Solutions to the exercises of this homework 5 should, just as for
HW1-HW4, be written in an R-Markdown document with output:
github_document
. Both the R-Markdown document
(.Rmd-file) and the compiled Markdown document (.md
file), as well as any figures needed for properly rendering the Markdown
file on GitHub, should be uploaded to your Homework repository as part
of a HW5
folder. Code should be written clearly in a
consistent style, see in particular Hadley Wickham’s tidyverse style guide. As an
example, code should be easily readable and avoid unnecessary repetition
of variable names.
Open the project hw_data
and pull the most recent
changes. If this does not work, delete the folder and clone a new
version through an R project.
The file ../hw_data/LoofLofvenTweets.Rdata
contains tibbles Loof
and Lofven
of tweets
during the period from 2018-11-20 to 2018-11-30 mentioning “Lööf” and
“Löfven”, respectively. The data were fetched from the Twitter API using
the R package rtweet
,
which provides a convenient R access point to the twitter API. Load the
data using the R function load
.
Construct a tibble tweets
that joins the two tibbles
and contains a variable Person
identifying whether the
observation comes from the “Lööf” of “Löfven” table. Tweets common to
both tibbles should not be included in the join.

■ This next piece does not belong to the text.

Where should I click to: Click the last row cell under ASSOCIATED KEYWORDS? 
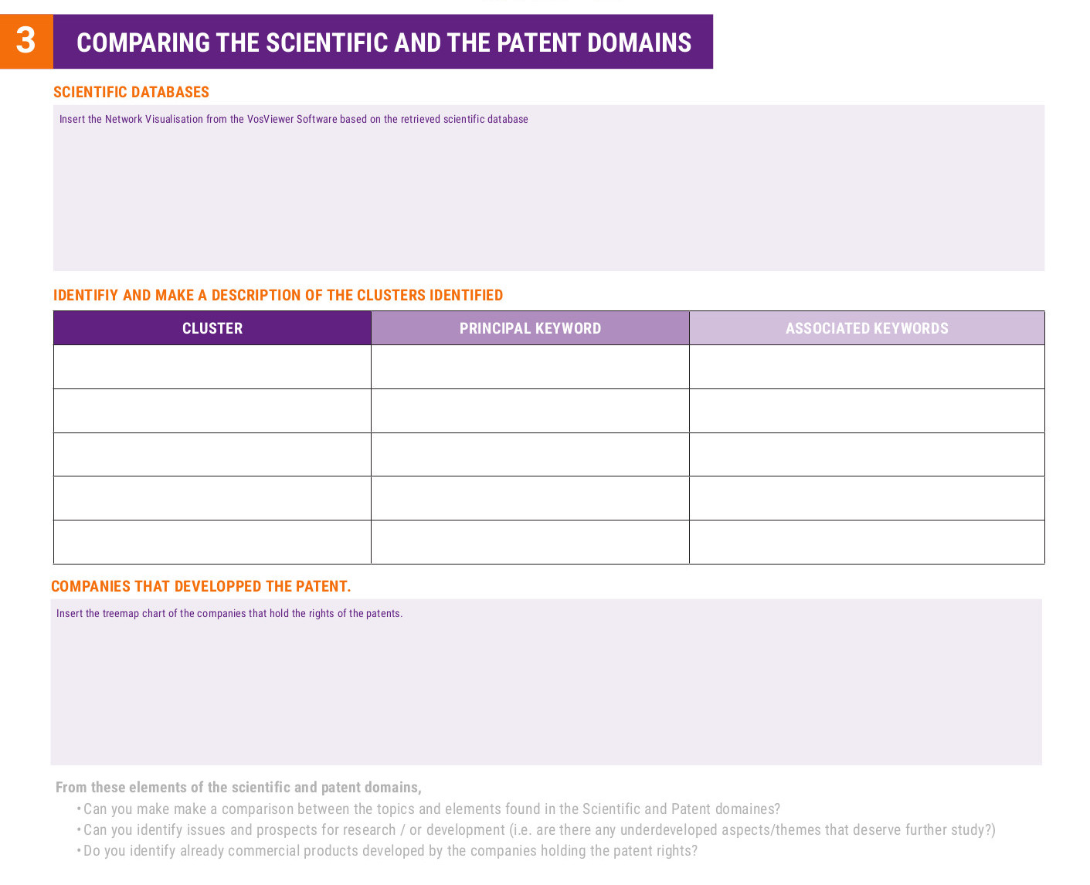[867, 542]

Illustrate how the intensity of tweets containing the word “statsminister” (or “Statsminister”) has evolved in time for the Persons using, e.g., barplots with time on the x-axis.

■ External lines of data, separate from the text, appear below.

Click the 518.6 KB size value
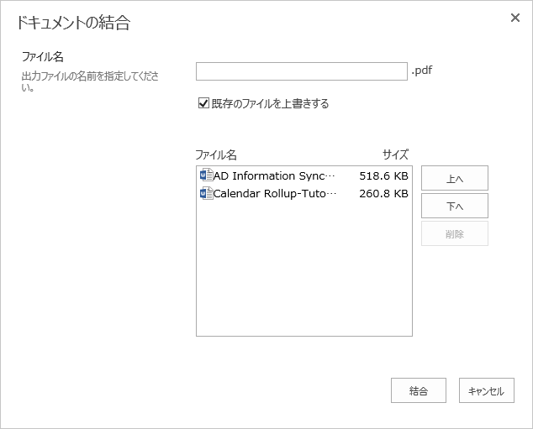The image size is (533, 429). pos(383,176)
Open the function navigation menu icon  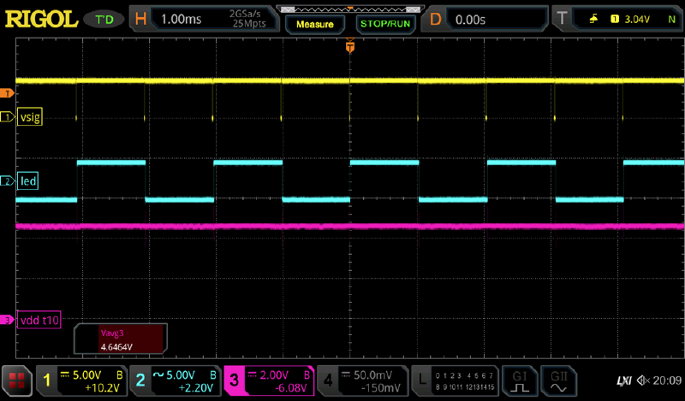pyautogui.click(x=15, y=379)
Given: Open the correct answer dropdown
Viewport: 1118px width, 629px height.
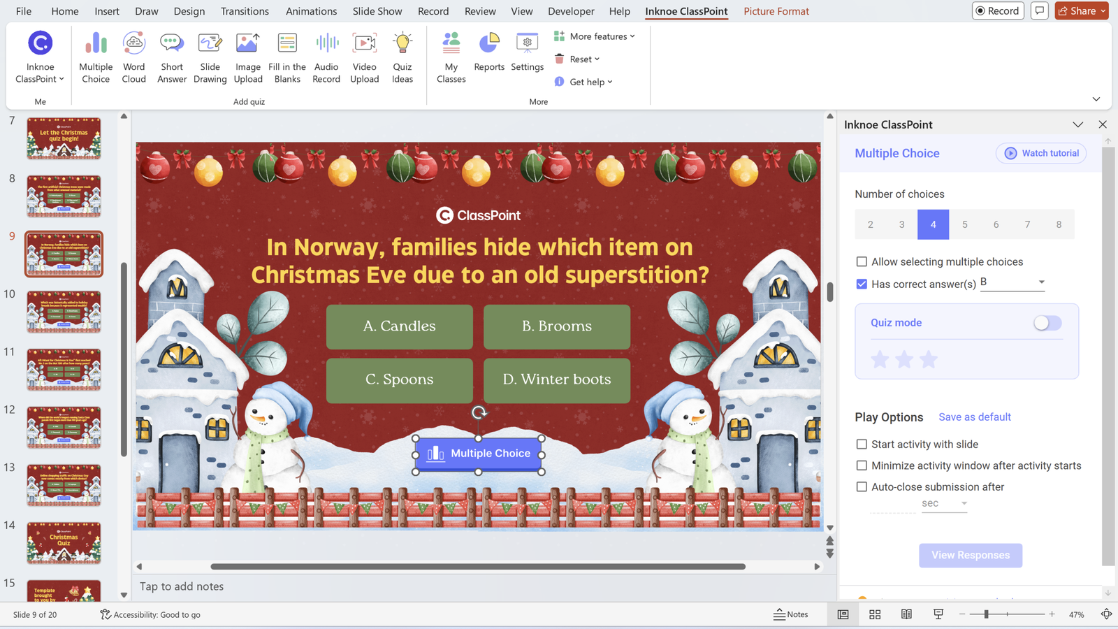Looking at the screenshot, I should tap(1040, 282).
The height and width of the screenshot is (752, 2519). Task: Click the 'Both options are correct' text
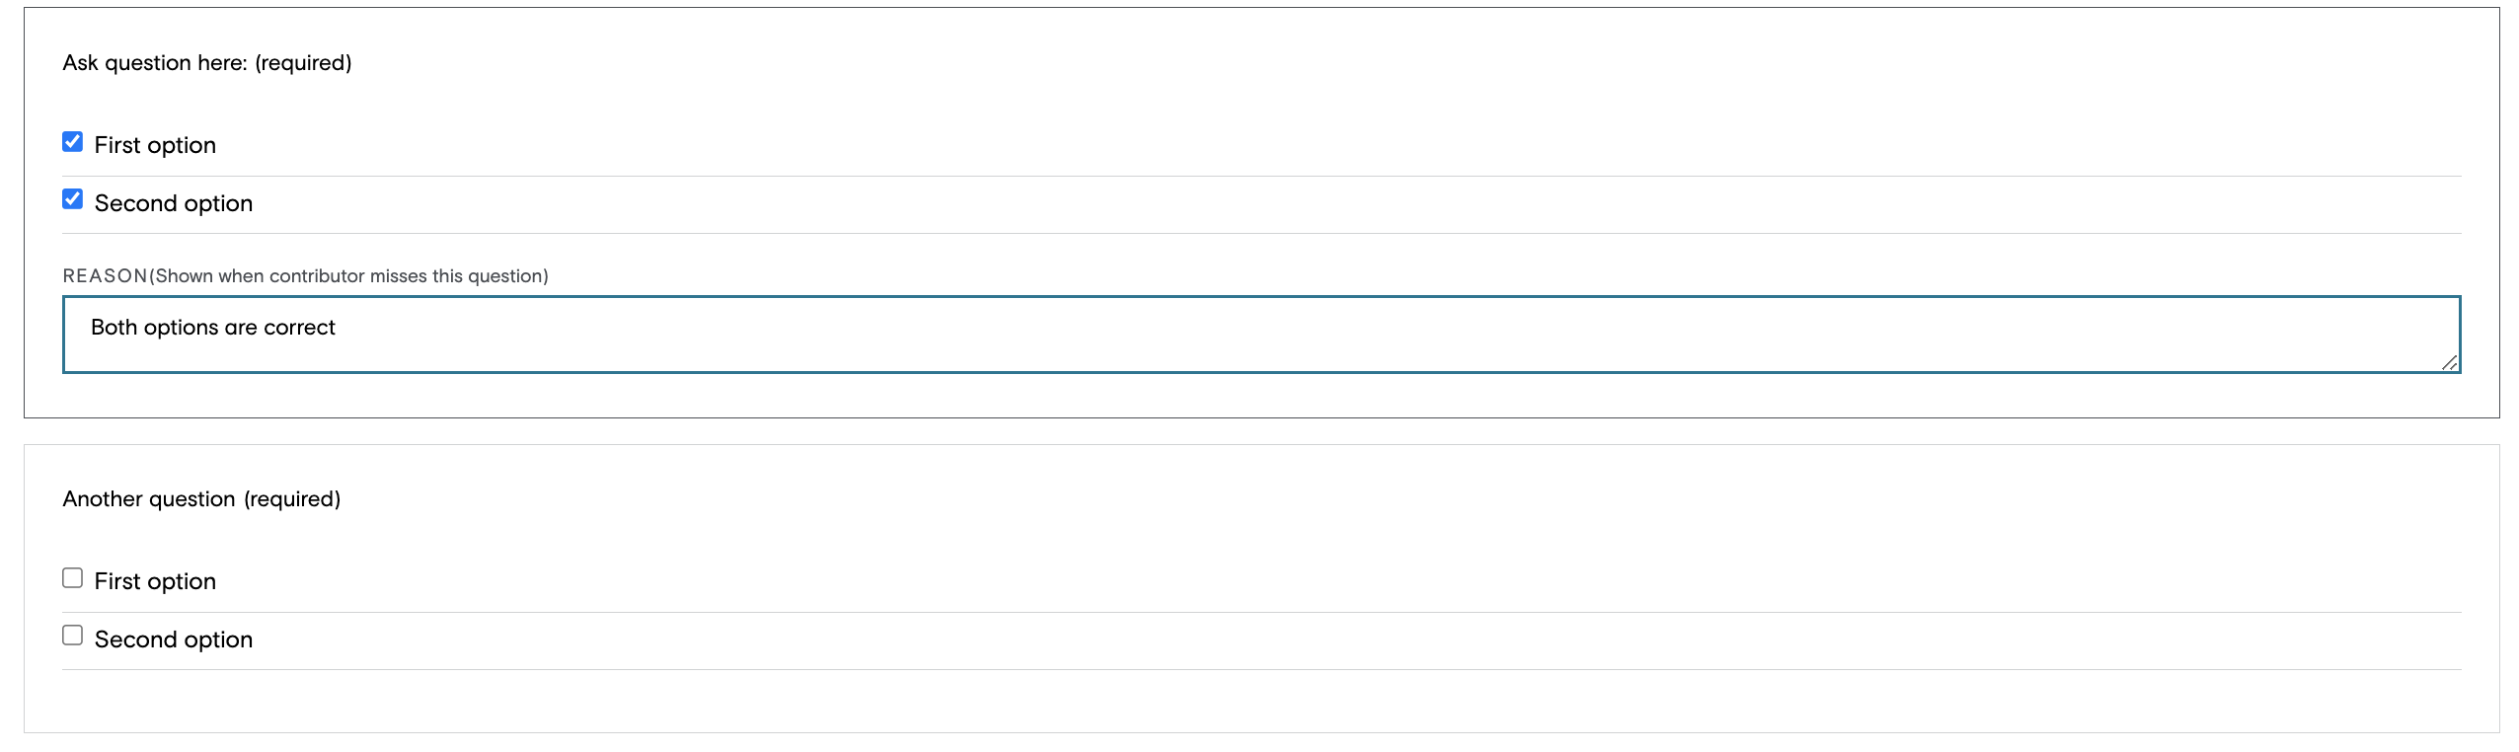point(213,328)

Compute and plot the daily average sentiment of words in the
tweet texts for the two Persons. We define the average sentiment as the
average strength of words common to the text and the sentiment lexicon
at https://svn.spraakdata.gu.se/sb-arkiv/pub/lmf/sentimentlex/sentimentlex.csv.
Note that the function separate_rows
can be useful in
splitting the text into words.
The 2022 Nobel lectures take place on 5–10 December. The Nobel foundation even maintains an API to look up information about the Nobel Laureates. We are going to use version 2 of this API.

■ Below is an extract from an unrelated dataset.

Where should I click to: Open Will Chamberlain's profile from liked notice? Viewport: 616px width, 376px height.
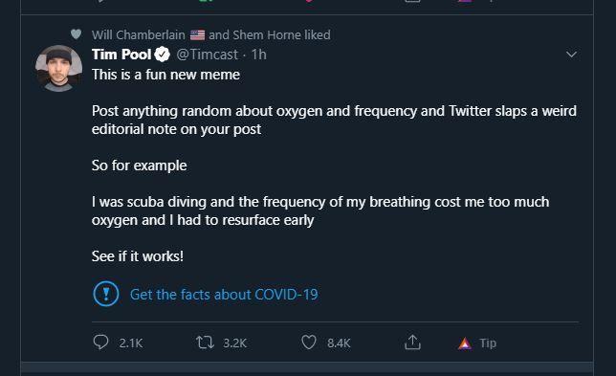pyautogui.click(x=139, y=35)
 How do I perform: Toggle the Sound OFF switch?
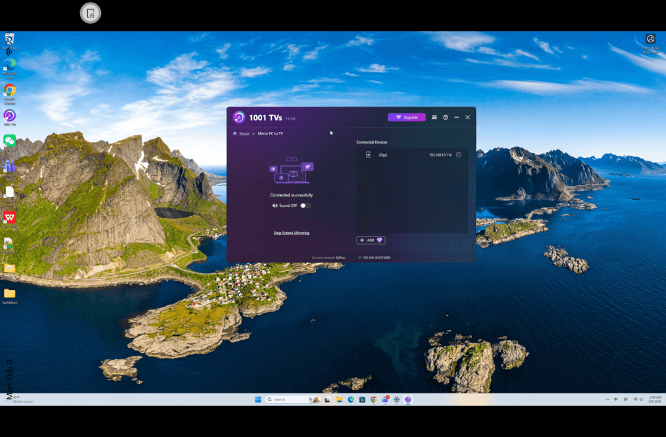[305, 205]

Fetch a list in JSON format with information on the Nobel prizes in Literature from the Nobel Prize API version 2. Choose a range of years to fetch data for. The API follows the OpenAPI standard and the documentation can be found here. A large part of this question is to figure out how to read and work with the OpenAPI documentation.
Extract all the prize motivations from the JSON-list, convert
into a character vector of words, remove stop words and visualize the
frequencies of remaining words in a word-cloud. R-packages for plotting
word clouds include e.g. wordcloud
, wordcloud2
and ggwordcloud
and a list of stop words can be fetched
by
stop_words_url <- "https://raw.githubusercontent.com/stopwords-iso/stopwords-en/master/stopwords-en.txt"
stopwords <- read_table(stop_words_url, col_names = "words")